Given entries section start

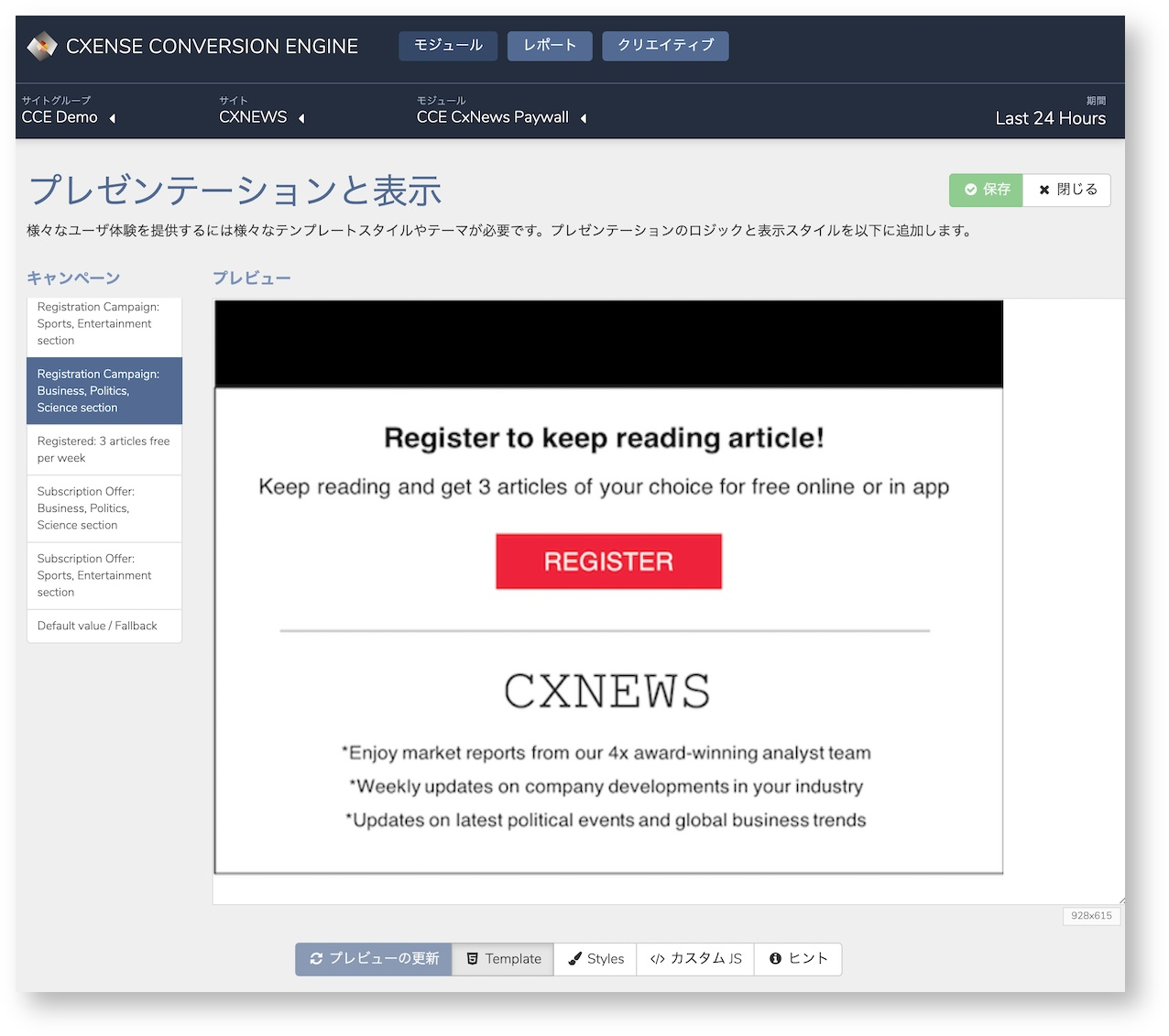Viewport: 1169px width, 1036px height.
Task: Expand the CCE CxNews Paywall module dropdown
Action: tap(584, 118)
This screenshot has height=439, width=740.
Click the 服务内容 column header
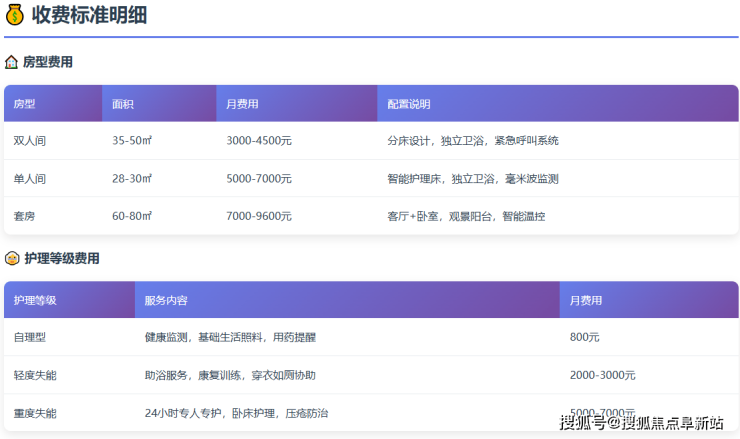coord(166,300)
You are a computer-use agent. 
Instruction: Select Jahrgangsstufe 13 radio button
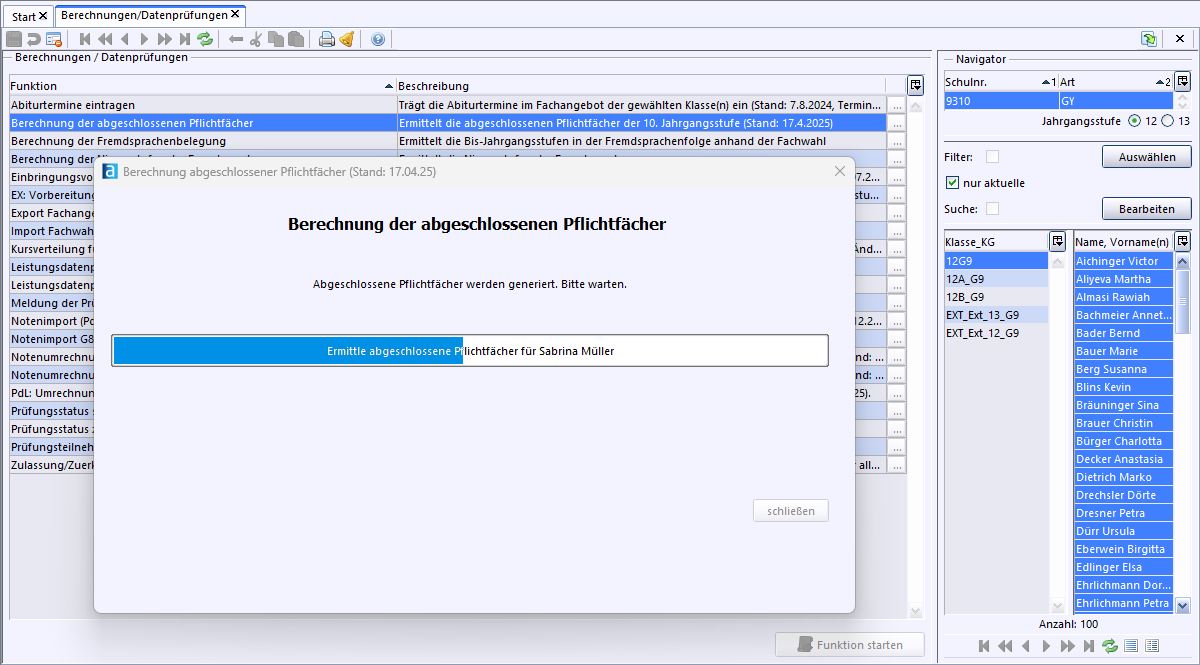point(1168,121)
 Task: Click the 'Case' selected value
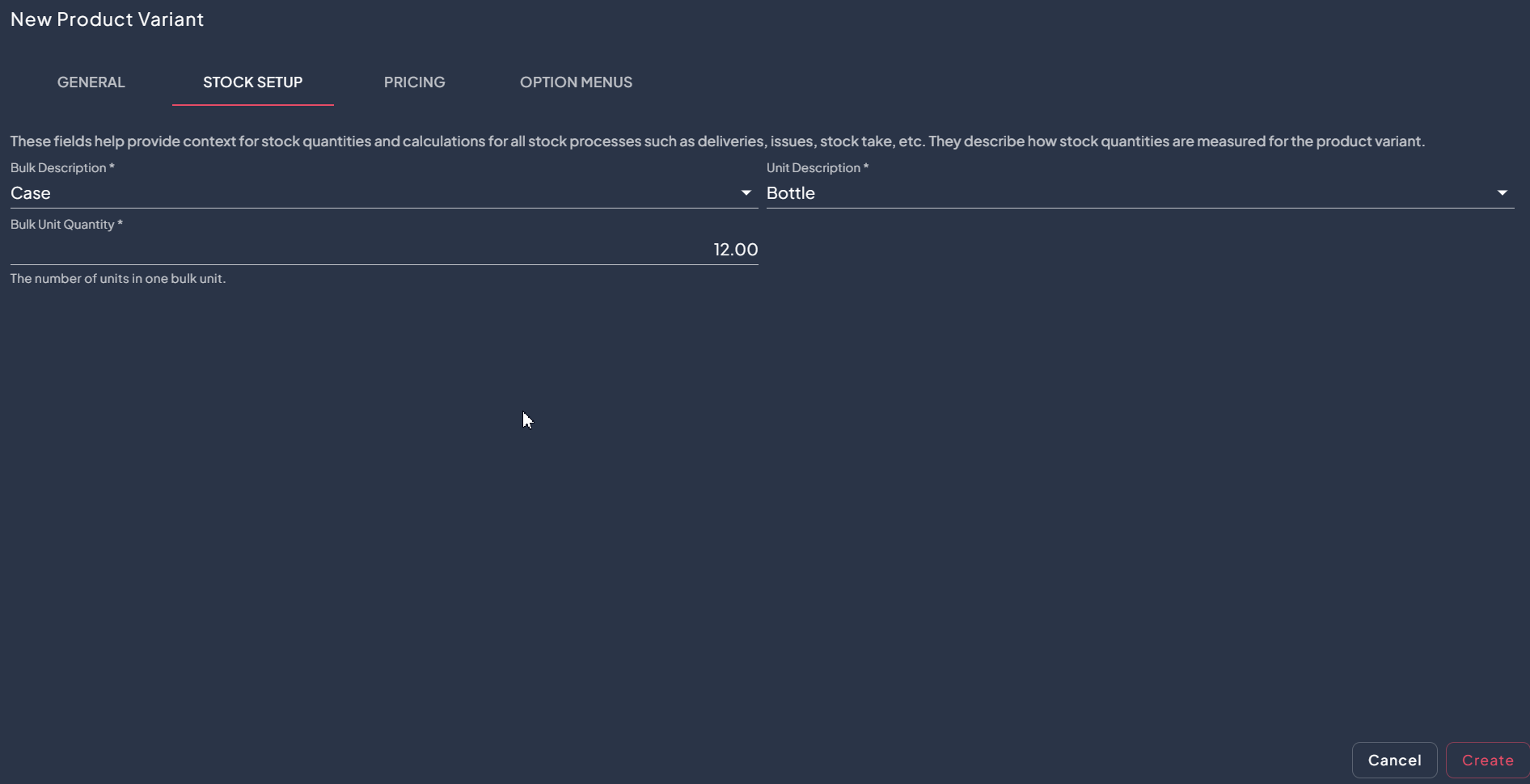point(31,193)
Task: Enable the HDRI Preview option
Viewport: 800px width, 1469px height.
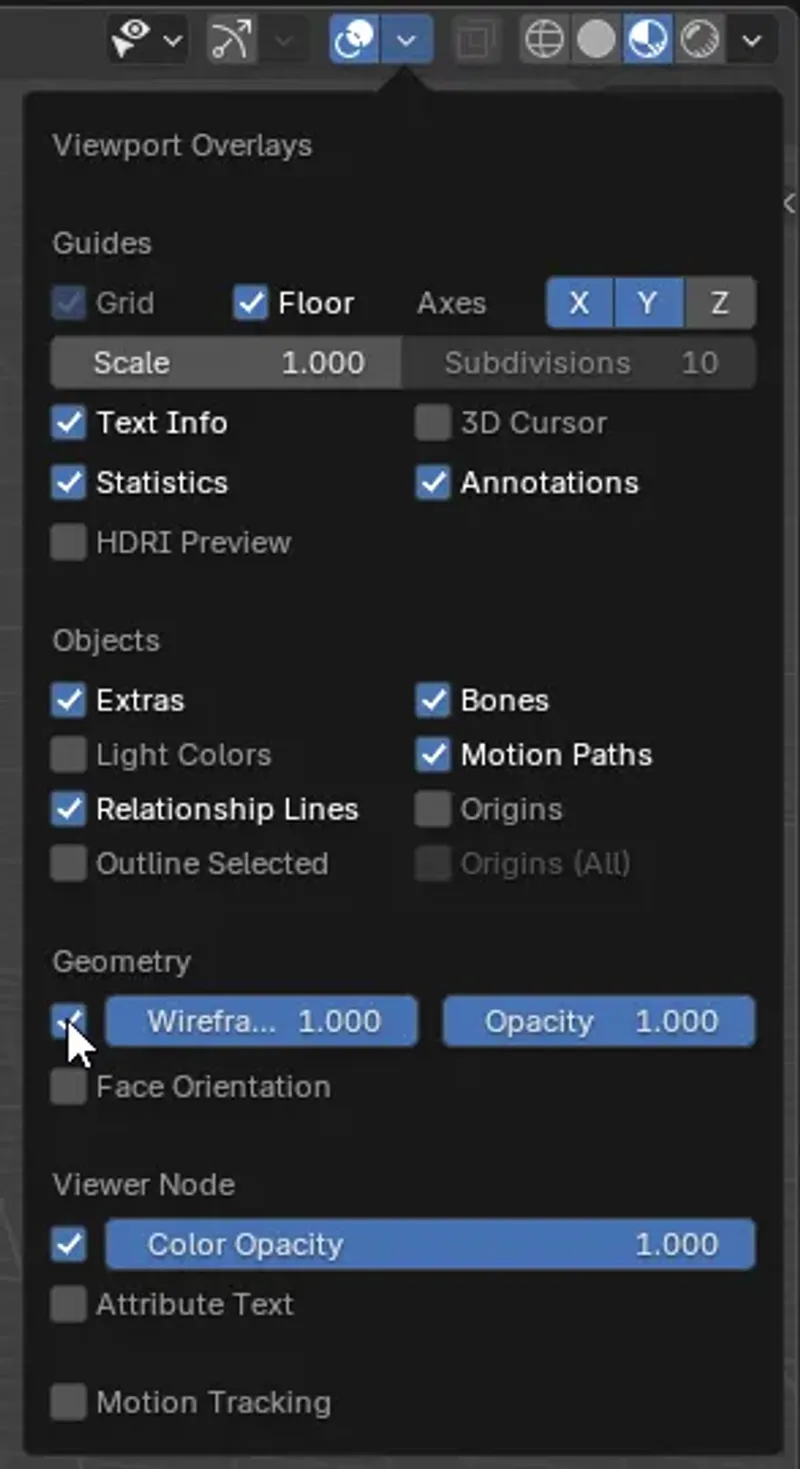Action: [68, 541]
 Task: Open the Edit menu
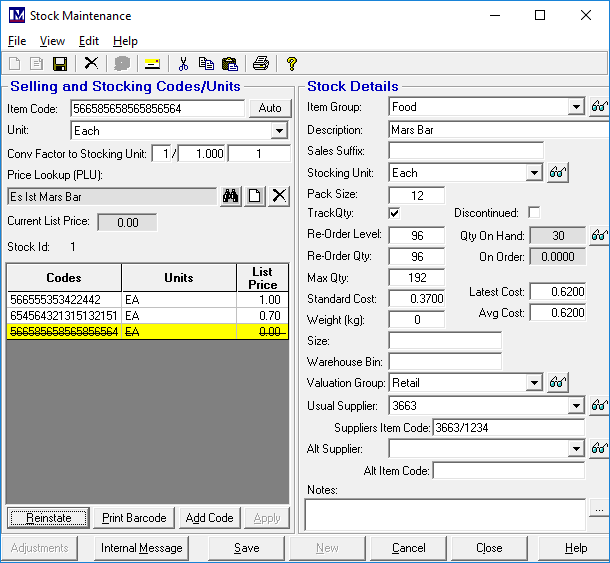click(89, 41)
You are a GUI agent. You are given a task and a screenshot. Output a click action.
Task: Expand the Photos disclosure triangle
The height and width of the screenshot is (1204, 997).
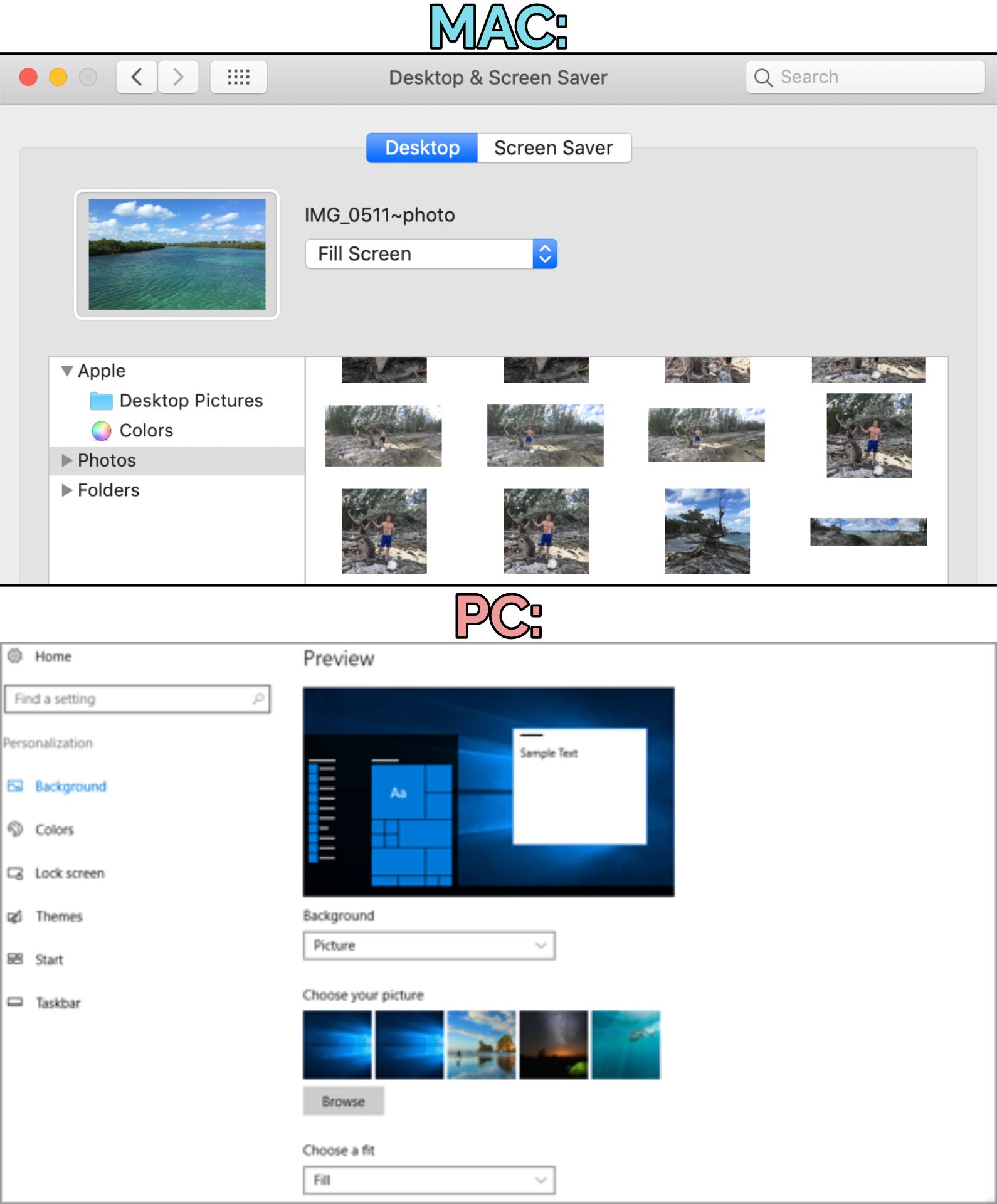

Given entries section end

● **Work instructions**
In the listing above, find the line containing "Task: Click the 'Case' selected value" and the line containing "You are a GUI", then output those two lines and everything between them exactly as written, without the images.

● **Task output**
 Task: Click the 'Case' selected value
point(31,193)
Task: Enable the HDRI Preview option
Viewport: 800px width, 1469px height.
Action: [68, 541]
 Task: Open the Edit menu
click(89, 41)
You are a GUI agent. You are given a task and a screenshot. Output a click action.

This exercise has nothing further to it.